Okay, here, whip that explosive vase into my hand. Throw it at the Guardians. Whip the Cursed Souls into some spike traps, or trip them, and hit them twice each with the sword. Set the Merchant(s) on fire, and… Wow, yeah, that worked. That felt nice!

Conversely: Engage in a circle strafe sword fight with the Guardians, and… AGH, that Cursed Soul stunned me, a Guardian hit me, run away, pick my options, and… Wait, how did I forget that pitfall, AAAAAAAGH, start again!

Whoops.

The alpha nature of the game, to this point, is mainly showing in the balance. Health is very hard to come by, and item options are slim on the ground. Does that make it bad at the present time? Not really. Your whip has some possible options, but remains a whip, and it’s extremely useful. Your kick never changes, and is situationally useful. Your sword is not for button mashing, because it’s slow to swing, but since not a whole bunch of enemies (Mostly Gatekeepers, the bosses) take more than 3 swings that connect to kill, it still works, and its options can completely change combat style (from a cudgel that does only heavy knockback, not damage, lighter and heavier swords that trade damage and speed, and my current favourite, the torch. Set enemies on fire for damage over time? Yes please!)

It’s also, at the present time, an undeniably pretty game.
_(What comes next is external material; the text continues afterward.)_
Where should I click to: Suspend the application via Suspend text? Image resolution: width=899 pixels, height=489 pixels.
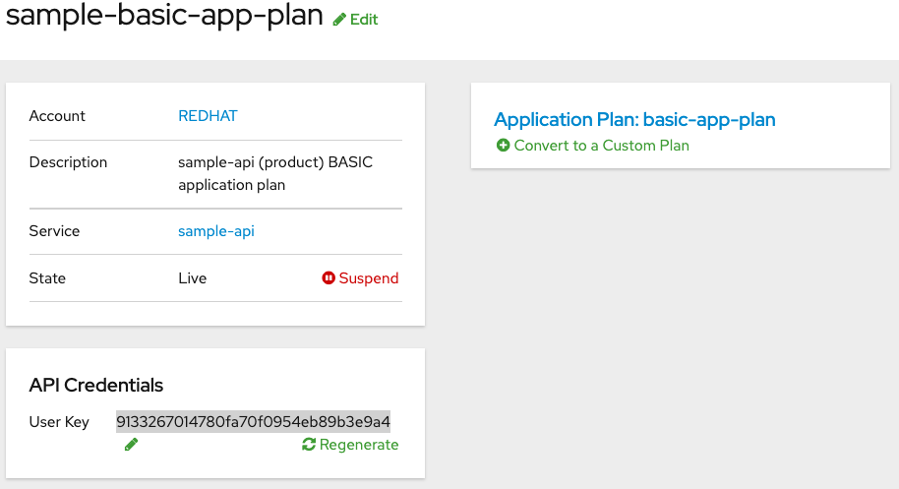[x=369, y=278]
The city’s gold glitters nicely, from the treasures to the spires, the environments fit well, the visual design of the enemies says a fair bit about them, and nearly everything’s clear enough that you’re only going to miss things while distracted. Which, considering that’s the whole point of traps? Fair. Musically, it works, and the screeches and groans of the enemies give them a little bit of extra character that I like.

I forgot to mention this, but see that ring up there? You can whip-leap from that. Errol Flynn’s ghost is crying tears of joy.

As such, while City of Brass is still in early alpha, it is a promising start, and I look forward to seeing where it goes in the future.

The Mad Welshman would like to add that playing this game while listening to Rainbow’s “Gates of Babylon” is pretty cool.